Problem requirements: Check every line of the data below for the word "computer", then give only the number of lines that have it.

Recorded information:
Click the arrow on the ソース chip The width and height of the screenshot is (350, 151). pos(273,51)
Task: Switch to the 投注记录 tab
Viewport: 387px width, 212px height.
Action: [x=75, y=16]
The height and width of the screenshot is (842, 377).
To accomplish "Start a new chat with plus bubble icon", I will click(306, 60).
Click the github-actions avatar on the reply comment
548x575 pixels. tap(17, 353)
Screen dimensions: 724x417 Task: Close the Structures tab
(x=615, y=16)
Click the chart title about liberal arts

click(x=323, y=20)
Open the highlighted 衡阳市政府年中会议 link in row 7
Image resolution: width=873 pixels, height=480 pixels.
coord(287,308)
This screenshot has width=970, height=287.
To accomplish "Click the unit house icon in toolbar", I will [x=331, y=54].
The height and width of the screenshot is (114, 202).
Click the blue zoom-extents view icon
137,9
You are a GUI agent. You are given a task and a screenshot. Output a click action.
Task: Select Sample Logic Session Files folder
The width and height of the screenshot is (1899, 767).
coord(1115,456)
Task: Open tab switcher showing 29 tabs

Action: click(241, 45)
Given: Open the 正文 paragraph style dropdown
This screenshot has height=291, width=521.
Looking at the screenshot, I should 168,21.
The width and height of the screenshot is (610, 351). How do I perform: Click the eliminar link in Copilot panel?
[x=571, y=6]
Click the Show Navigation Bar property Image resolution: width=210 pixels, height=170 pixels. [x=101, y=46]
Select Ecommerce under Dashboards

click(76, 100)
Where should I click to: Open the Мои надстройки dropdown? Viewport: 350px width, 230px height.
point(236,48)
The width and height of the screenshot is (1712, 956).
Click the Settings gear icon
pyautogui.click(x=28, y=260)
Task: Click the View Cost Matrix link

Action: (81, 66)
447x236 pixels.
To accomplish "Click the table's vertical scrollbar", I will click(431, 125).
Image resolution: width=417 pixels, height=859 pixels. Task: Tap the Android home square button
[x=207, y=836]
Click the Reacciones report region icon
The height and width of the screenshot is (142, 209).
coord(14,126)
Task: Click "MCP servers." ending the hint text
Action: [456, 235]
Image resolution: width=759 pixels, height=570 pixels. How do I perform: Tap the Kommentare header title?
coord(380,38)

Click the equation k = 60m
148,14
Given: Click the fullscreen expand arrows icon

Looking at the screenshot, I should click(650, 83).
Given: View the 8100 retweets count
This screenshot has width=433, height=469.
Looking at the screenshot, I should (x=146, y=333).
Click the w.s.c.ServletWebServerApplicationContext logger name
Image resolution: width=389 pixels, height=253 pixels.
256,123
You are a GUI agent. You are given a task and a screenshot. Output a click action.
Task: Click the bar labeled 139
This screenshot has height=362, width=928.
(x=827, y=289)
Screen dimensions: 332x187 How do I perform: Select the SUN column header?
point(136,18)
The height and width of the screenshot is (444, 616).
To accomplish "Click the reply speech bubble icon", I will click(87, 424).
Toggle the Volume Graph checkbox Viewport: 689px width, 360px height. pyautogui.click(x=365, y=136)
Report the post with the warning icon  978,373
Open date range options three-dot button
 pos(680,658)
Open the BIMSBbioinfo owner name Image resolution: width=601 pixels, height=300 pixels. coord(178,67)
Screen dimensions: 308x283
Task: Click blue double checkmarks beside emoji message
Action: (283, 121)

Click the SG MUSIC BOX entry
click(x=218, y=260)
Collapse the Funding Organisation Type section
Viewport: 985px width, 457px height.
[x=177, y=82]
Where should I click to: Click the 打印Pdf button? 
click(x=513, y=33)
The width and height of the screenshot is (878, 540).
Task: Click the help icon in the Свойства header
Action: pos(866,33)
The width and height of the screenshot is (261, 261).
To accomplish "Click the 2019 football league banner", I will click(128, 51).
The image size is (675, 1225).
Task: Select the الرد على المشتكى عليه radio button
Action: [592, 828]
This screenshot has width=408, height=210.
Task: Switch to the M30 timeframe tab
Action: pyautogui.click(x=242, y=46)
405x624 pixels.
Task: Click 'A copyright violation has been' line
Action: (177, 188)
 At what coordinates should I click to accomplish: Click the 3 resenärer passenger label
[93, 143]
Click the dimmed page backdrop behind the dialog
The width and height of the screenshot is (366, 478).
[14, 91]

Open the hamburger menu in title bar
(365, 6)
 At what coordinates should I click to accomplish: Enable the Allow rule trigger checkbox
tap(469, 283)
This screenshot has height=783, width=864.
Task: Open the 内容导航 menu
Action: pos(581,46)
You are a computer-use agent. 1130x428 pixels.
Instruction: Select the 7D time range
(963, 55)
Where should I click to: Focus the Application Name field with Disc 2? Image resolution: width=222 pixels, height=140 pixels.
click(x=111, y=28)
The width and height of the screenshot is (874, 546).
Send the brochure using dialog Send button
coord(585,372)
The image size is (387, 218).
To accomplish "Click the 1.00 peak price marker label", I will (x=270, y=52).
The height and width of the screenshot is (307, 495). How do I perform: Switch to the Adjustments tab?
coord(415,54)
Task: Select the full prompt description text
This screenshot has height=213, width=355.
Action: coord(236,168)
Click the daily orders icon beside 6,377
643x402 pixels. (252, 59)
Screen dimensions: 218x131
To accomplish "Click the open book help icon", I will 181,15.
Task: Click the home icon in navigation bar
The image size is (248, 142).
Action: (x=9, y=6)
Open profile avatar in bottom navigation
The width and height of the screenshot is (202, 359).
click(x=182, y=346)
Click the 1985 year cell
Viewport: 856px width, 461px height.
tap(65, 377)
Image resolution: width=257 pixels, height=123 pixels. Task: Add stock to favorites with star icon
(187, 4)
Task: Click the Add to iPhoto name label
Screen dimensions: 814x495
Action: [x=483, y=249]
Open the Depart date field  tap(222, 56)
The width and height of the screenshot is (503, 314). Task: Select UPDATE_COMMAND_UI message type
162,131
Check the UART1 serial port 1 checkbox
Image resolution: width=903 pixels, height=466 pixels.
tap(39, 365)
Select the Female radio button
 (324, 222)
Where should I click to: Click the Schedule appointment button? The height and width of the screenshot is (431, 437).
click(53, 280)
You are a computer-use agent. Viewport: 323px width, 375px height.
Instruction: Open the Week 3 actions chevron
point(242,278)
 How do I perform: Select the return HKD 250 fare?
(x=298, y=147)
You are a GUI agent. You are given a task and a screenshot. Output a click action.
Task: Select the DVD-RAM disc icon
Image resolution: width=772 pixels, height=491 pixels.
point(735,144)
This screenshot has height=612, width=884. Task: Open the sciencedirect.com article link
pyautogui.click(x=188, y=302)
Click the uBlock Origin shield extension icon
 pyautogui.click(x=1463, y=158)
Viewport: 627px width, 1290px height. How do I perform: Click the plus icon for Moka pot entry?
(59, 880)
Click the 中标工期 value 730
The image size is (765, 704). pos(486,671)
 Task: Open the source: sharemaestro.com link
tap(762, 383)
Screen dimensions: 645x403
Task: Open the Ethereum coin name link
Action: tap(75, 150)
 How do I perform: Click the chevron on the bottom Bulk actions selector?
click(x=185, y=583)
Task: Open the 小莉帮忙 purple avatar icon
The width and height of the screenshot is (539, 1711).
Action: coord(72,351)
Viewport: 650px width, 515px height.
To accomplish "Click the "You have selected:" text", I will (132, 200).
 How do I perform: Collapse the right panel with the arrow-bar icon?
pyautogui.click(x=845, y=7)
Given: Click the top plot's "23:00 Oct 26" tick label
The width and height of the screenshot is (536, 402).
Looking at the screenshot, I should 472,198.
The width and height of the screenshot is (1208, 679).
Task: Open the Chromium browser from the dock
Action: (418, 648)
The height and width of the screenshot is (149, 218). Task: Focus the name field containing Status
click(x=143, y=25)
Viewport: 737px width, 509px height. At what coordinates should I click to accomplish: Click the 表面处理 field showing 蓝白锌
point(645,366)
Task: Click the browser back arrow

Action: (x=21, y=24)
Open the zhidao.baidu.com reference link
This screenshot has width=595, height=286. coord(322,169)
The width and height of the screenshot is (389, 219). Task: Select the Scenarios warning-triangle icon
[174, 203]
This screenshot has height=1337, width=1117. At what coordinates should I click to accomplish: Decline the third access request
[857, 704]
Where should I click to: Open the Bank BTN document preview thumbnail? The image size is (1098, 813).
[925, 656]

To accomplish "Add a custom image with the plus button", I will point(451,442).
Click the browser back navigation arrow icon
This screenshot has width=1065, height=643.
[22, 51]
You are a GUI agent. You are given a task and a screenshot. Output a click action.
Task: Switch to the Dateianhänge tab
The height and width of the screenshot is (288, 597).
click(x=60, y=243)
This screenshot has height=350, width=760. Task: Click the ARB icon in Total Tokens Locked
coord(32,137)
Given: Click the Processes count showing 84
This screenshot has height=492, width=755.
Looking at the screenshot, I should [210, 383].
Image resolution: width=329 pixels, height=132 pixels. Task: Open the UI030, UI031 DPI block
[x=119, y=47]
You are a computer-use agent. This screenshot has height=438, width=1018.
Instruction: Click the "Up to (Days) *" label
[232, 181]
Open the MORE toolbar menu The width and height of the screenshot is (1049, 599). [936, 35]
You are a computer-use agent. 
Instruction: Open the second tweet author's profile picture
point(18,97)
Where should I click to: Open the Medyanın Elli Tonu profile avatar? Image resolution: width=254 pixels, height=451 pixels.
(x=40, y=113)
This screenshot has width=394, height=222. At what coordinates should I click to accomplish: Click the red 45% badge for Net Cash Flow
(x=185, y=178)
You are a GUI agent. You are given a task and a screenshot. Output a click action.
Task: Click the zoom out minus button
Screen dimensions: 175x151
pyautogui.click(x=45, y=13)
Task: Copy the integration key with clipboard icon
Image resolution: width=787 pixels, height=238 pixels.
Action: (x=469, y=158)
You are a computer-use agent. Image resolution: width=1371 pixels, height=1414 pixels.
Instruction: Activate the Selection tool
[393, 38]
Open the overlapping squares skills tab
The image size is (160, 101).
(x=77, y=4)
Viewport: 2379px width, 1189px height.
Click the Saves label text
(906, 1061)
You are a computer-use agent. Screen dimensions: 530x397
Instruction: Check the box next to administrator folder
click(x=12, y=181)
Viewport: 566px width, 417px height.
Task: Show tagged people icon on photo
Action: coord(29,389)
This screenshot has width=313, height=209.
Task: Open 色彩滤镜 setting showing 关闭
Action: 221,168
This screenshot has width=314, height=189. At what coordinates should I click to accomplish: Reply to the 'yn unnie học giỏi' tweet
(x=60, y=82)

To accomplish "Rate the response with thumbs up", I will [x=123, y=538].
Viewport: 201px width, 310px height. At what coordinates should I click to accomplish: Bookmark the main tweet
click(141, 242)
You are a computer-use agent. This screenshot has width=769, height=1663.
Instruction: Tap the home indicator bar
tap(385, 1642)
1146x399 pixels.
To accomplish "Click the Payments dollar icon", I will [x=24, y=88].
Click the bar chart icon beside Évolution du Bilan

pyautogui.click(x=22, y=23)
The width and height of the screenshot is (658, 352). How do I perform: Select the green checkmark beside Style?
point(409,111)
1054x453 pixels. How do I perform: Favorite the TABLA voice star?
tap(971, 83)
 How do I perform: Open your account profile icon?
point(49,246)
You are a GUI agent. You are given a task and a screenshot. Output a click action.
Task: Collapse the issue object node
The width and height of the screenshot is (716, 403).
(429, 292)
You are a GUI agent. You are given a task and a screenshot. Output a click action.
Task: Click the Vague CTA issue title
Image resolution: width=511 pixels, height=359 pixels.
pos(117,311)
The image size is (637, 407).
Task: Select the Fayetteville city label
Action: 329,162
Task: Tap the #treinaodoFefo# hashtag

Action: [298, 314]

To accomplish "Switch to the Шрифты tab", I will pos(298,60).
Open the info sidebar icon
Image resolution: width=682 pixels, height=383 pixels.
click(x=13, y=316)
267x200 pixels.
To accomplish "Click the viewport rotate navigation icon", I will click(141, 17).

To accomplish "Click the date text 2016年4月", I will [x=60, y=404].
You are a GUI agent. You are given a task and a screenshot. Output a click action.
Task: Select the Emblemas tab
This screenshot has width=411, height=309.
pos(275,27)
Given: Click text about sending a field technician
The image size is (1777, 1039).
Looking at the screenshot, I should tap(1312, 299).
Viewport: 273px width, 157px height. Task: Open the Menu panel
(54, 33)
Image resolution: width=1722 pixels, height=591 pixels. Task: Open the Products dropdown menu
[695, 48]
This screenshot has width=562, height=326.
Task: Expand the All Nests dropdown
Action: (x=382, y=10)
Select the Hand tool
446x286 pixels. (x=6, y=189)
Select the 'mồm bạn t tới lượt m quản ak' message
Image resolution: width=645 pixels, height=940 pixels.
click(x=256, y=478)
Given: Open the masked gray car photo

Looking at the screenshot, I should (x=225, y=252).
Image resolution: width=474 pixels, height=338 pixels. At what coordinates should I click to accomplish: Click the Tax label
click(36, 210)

Your response: 7